- Born: November 3, 1955
- Died: September 21, 2018 (aged 62)
- Education: American University (BA)
- Known for: Founder of the Carlton Group
- Spouse: Jennifer Bayer ​(after 2004)​
- Children: 5
- Website: https://www.carltongroup.com

= Howard Michaels =

Howard Lee Michaels (November 3, 1955 – September 21, 2018) was an American businessman who was the founder of the real estate investment advisory firm Carlton Group.

==Biography==
Michaels was born to a Jewish family in Flatbush, Brooklyn in 1955 but was raised in Deer Park, New York. His father worked in a retail carpet store where Michaels also occasionally worked. In 1977, he graduated from American University in Washington, D.C. After school, he accepted a job with 3M selling copy machines and then accepted a position with Connecticut General Life Insurance Company (now CIGNA) before moving on to the Manhattan-based real estate syndicator Island Planning. Island Planning pooled together funds from multiple investors to fund real estate transactions.

Michaels levered his success and became a partner at the Long Island-based Carlton Brokerage and then in the early 1990s, he created a new company called Carlton Property Auctions which auctioned the plethora of distressed real estate from the early 1990s real estate bust. In the mid-1990s, he ventured out on his own and formed the Carlton Group in Manhattan (also retaining his interest in the Carlton Brokerage). At the time, securitization transactions were replacing syndications and the Carlton Group ventured into this new product. His significant transactions included the 2007 financing of the $350 million Trump Soho; the 2005 financing of the $825 million equity and condo conversion financing of Manhattan House; and the 2004, $1.7 billion recapitalization of the GM Building.
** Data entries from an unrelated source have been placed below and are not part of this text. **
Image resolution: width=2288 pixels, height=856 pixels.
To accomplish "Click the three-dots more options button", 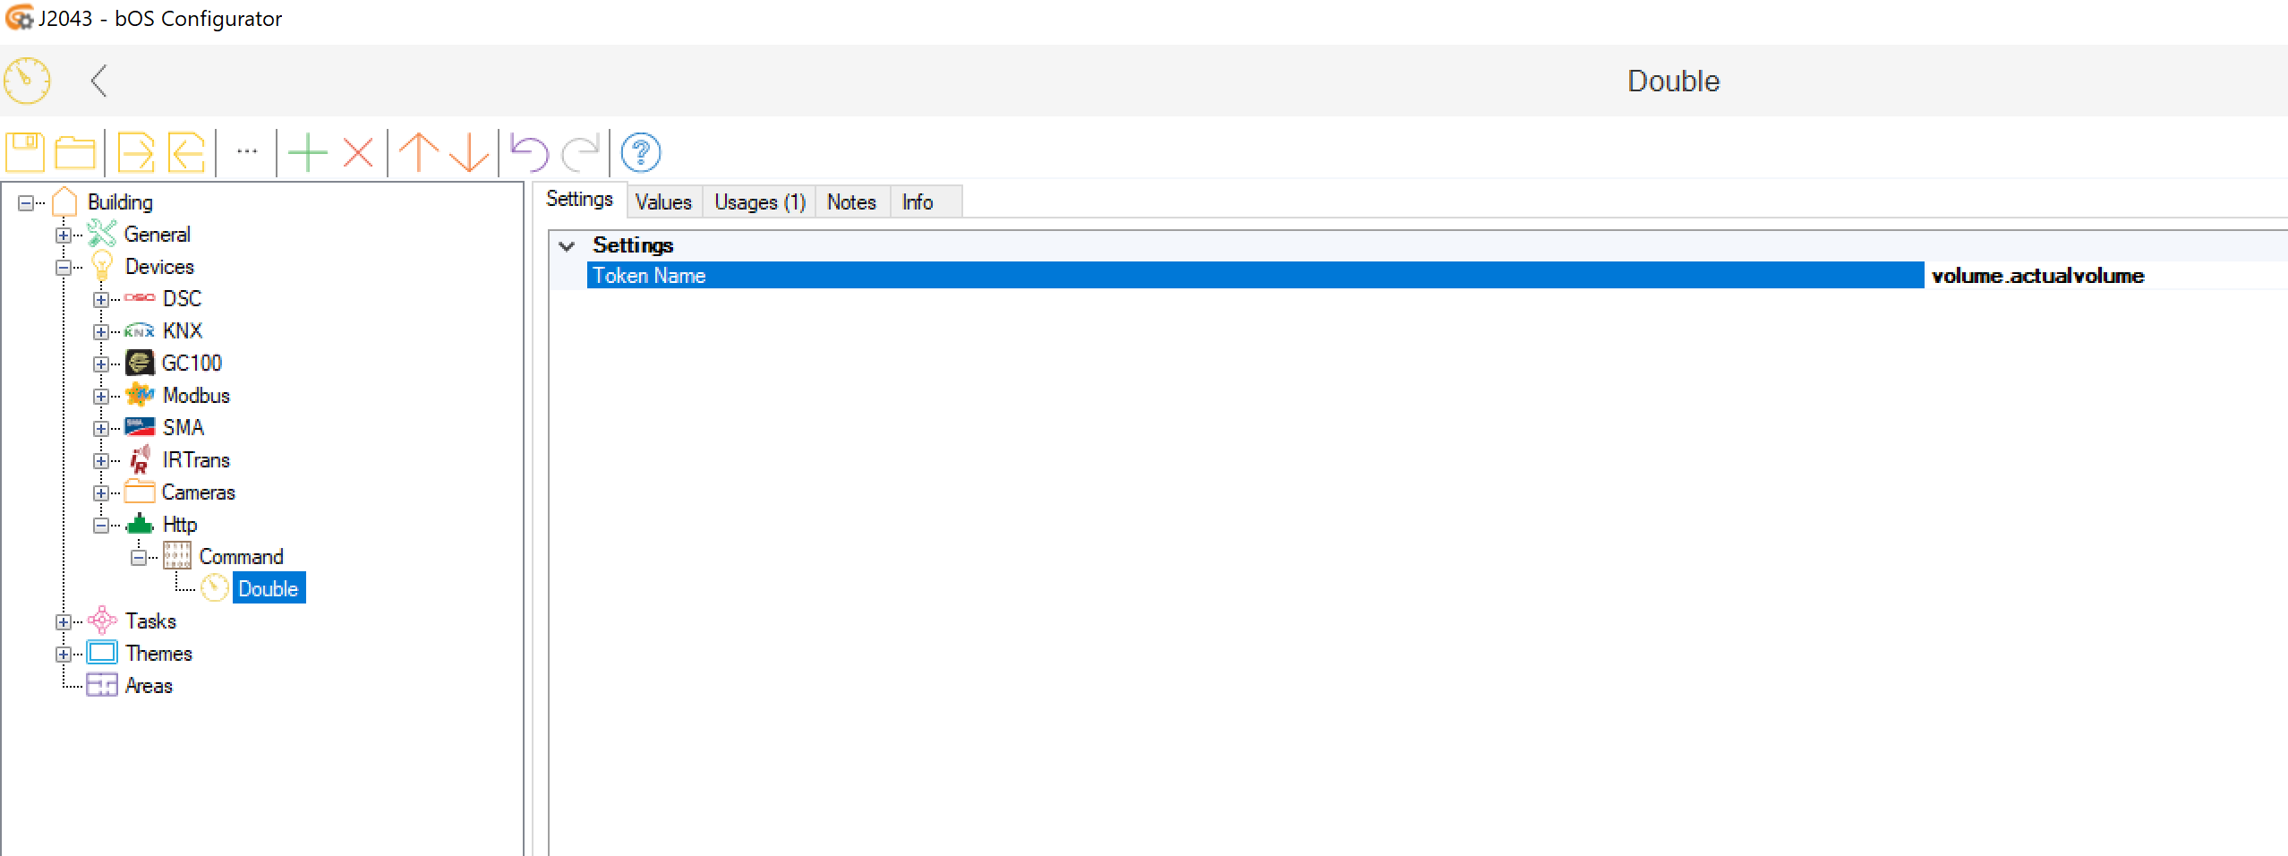I will 247,152.
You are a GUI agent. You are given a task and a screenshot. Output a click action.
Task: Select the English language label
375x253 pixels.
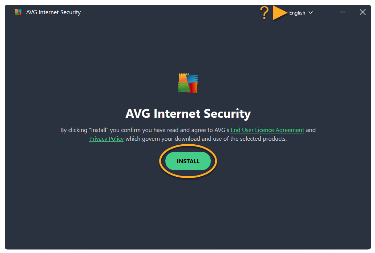[297, 13]
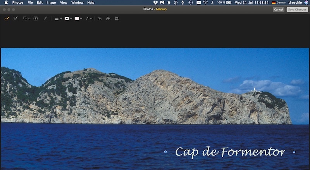The width and height of the screenshot is (310, 170).
Task: Open Time Machine status icon
Action: (x=191, y=2)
The Carlton Group focuses on raising money from high-net-worth individuals and institutions to provide 80 to 100 percent of the capital required for a real estate project. Based in New York City, the Carlton Group also has operations in Chicago, Los Angeles, Florida, Athens, and London. Seeing that securitizations were a commodity product, Michaels returned to what he did best: bringing high-net-worth investors and real estate developers together. Carlton had a reputation for getting the hard deals done and focuses on working with individual developers rather than institutions.

==Personal life==
Michaels was married twice. In 2004, he married his second wife, Jennifer Tara Bayer in a Jewish ceremony at the Pierre Hotel. He has five children, Alexandra, Reese, David, Josh and Sam. His wife worked as Senator Chuck Schumer's chief fundraiser and as a senior fundraiser for the Democratic Senatorial Campaign Committee. Despite his wife's affiliation, Michaels was a Republican. He served as a mentor to the Young Jewish Professionals Real Estate Network. Michaels died of gastric cancer on September 21, 2018; services were held at the Central Synagogue in Manhattan.